Gesundheitsamt in Reinickendorf prüft Verbindungen - Kritik an App

Derweil gibt es familiäre Verbindungen von den Betroffenen in Neukölln zu Reinickendorf, erklärte der Amtsarzt des Bezirks, Patrick Larscheid, am Mittwochmorgen im Inforadio des rbb. Er gehe aber nicht davon aus, dass sich der Coronavirus-Ausbruch von Neukölln weiter ausbreitet.

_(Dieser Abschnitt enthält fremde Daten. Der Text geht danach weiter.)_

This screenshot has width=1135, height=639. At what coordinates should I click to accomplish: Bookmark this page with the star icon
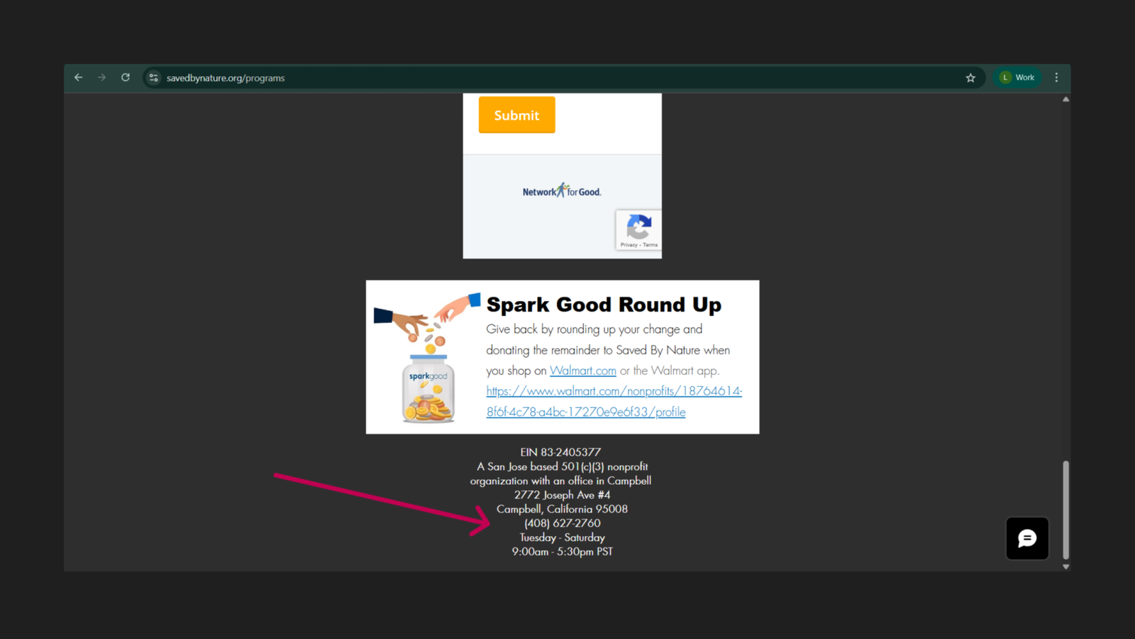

Diese Wahrscheinlichkeit halte er "für nicht besonders groß", sagte Larscheid im Inforadio. Die Infektionsfälle seien auf eine relativ abgeschlossene Bevölkerungsgruppe begrenzt, die gemeinsame Merkmale habe: "Es sind sehr arme und zum großen Teil auch bildungsferne Menschen, die uns sehr vertraut sind im Gesundheitsamt, die wir aber schlecht erreichen und die in einer gewissen Abschottung zu anderen leben", so Larscheid im Interview.

Das Corona-Virus führe vor allem bei benachteiligten Menschen dazu, dass sie es in so einer Situation schwer haben. Mit Blick auf die am Dienstag veröffentlichte App sagte Larscheid, diese sei eher als "Spielzeug für die digitale Oberschicht" zu werten. Daher könnten ärmere und benachteilige Menschen weniger gut vor Infektionen geschützt werden. "Das ist nicht nur so in Berlin, sondern auch ein deutschlandweites Problem", sagt Larscheid.

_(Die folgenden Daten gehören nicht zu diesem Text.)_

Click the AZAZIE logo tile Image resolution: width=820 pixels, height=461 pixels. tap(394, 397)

Müller lobt Krisenmanagement in Neukölln

Berlins Regierender Bürgermeister Michael Müller (SPD) äußerte sich positiv zum Vorgehen der Verantwortlichen in Neukölln. Der Fall sei eine gelungene Bewährungsprobe für die deutsche Corona-Teststrategie, wie Müller am Mittwoch im Inforadio des rbb sagte.

Die Berliner Teststrategie sieht vor, dass nicht flächendeckend, sondern in sogenannten sensiblen Bereichen gezielt und wiederholt getestet wird. Das habe im Fall Neukölln gut funktioniert, so Müller. Tests an Schulkindern in Neukölln hätten gezeigt, dass es dort in Haushalten ein Problem geben könne. Das Gesundheitsamt habe reagiert und die Quarantäne ausgesprochen. Jetzt werde in den Familien weiter getestet, um festzustellen, wie viele Menschen betroffen sind und isoliert werden müssen - und wo Entwarnung gegeben werden könne. "Dass man über eine Teststrategie den möglichen Infektionsherd lokalisiert und dann mit mehr Kapazitäten dort reingeht und gezielt reagiert, scheint sich ja hier auszuzahlen", so Müller.

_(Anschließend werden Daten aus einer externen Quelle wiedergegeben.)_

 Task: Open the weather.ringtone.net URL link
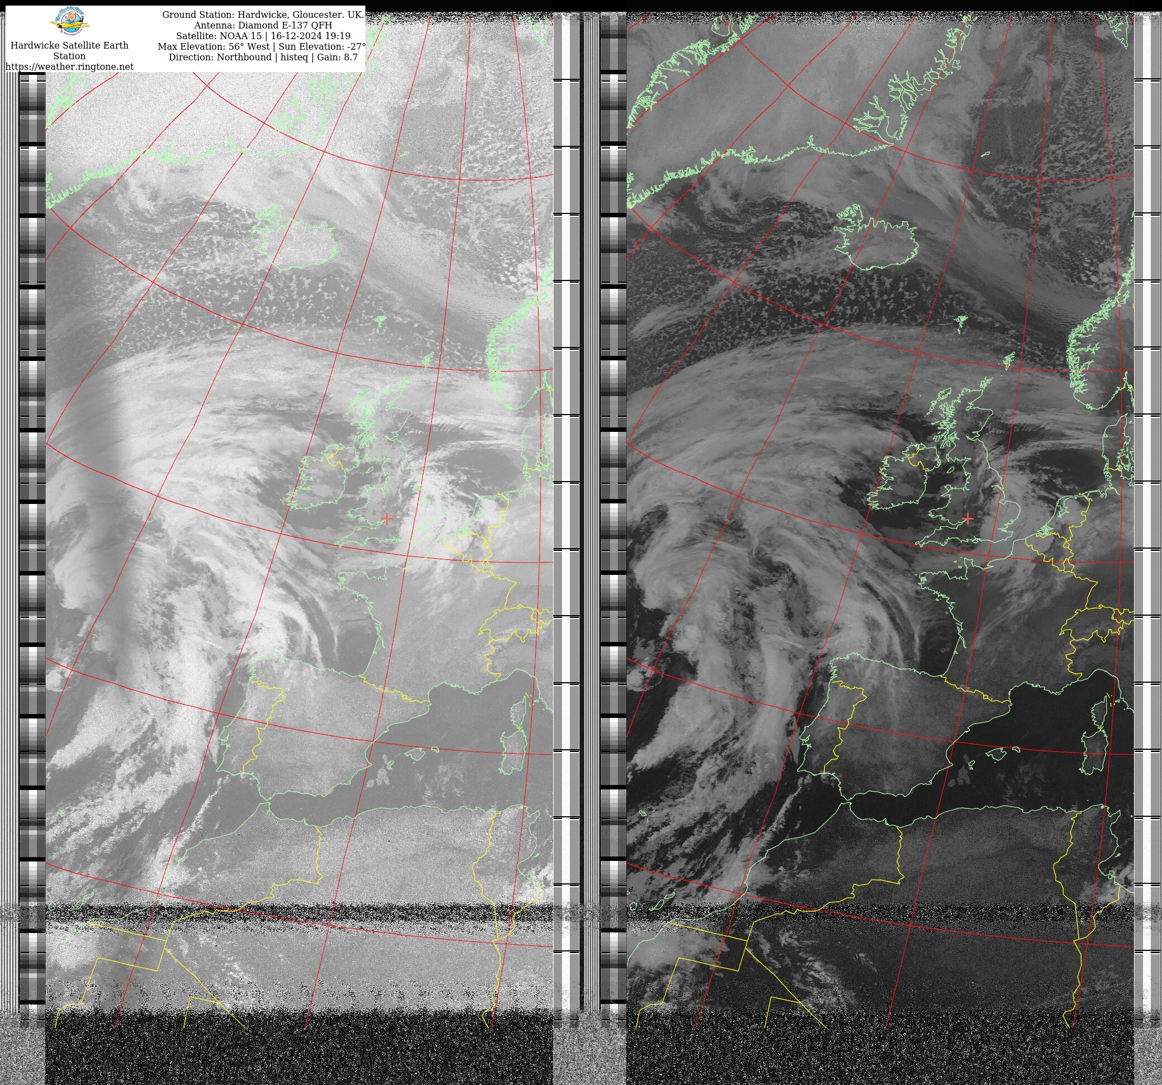(x=69, y=67)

Die Bewohner der 369 Haushalte an sieben Standorten in Neukölln dürfen ihre Wohnungen 14 Tage lang nicht verlassen. Der Bezirk will sich nicht festlegen, wie viele Menschen von der Maßnahme betroffen sind. Pro Haushalt gebe es einen bis zehn Bewohner, damit könnten mehrere Hundert bis einige Tausend betroffen sein, hieß es. Obwohl auch Kinder unter den Infizierten sind, entschied sich der Bezirk zunächst gegen Schulschließungen.

Das vollständige Interview mit Neuköllns Bürgermeister Martin Hikel auf Radioeins können Sie oben im Audio-Player nachhören.

Sendung: Radioeins, 17.06.2020, 7:40 Uhr

Anmerkung der Redaktion: Liebe Userinnen und User, in einer früheren Version dieses Artikels haben wir den Begriff "Mietskaserne" verwendet. Da dieser Begriff vornehmlich Mietshäuser zu Zeiten der Industrialisierung beschreibt, haben wir ihn geändert.